No real hints. But one question. Are you 100% sure memory is locked? 
Because we had problem where mlockall was called in wrong place so 
corosync was actually not locked and it was causing similar issues.

This behavior is fixed by
https://github.com/corosync/corosync/commit/238e2e62d8b960e7c10bfa0a8281d78ec99f3a26

>
> Are scheduling delays expected to generate TOTEM membership "changes"
> without any leaving and joining nodes?

Yes it is

>
>> As a start you can try what message say = Consider token timeout
>> increase.

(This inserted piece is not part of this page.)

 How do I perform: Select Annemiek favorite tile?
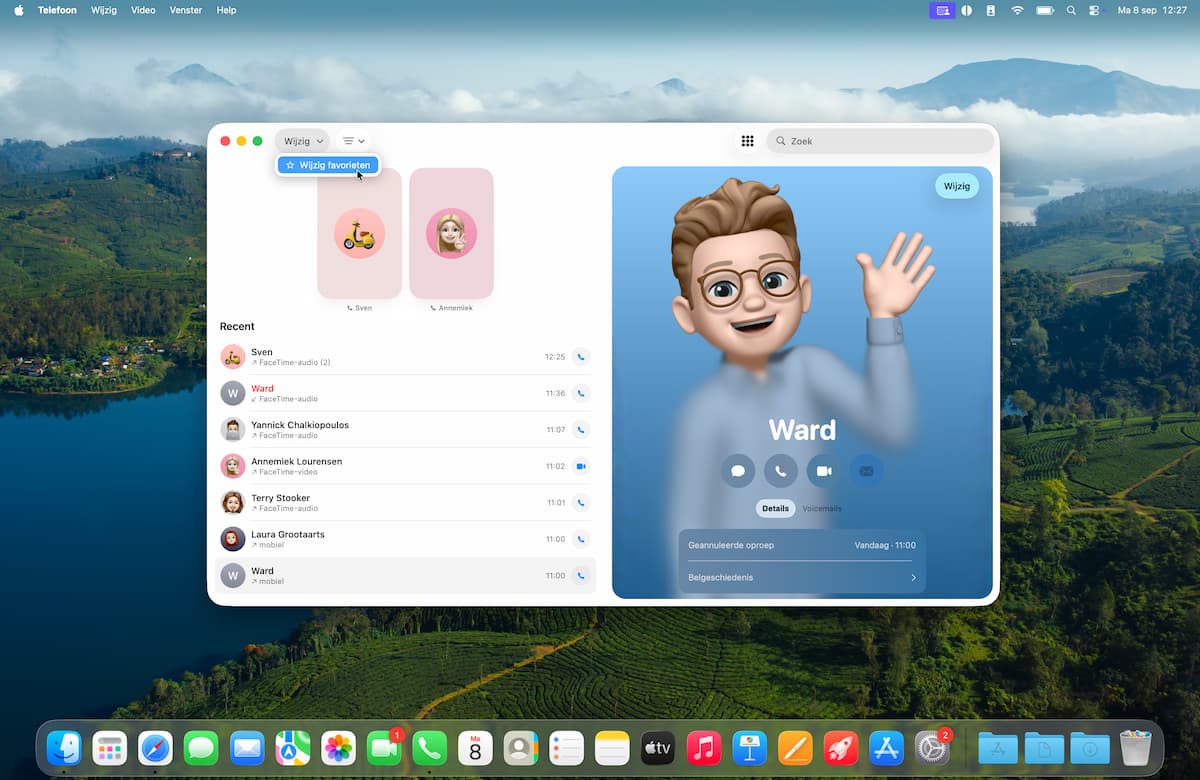[451, 234]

Currently you have 3 seconds, in theory 6 second should be
>> enough.
>
> OK, thanks for the tip.  Can I do this on-line, without shutting down
> Corosync?
>

Corosync way is to just edit/copy corosync.conf on all nodes and call 
corosync-cfgtool -R on one of the nodes (crmsh/pcs may have better way).

Regards,
   Honza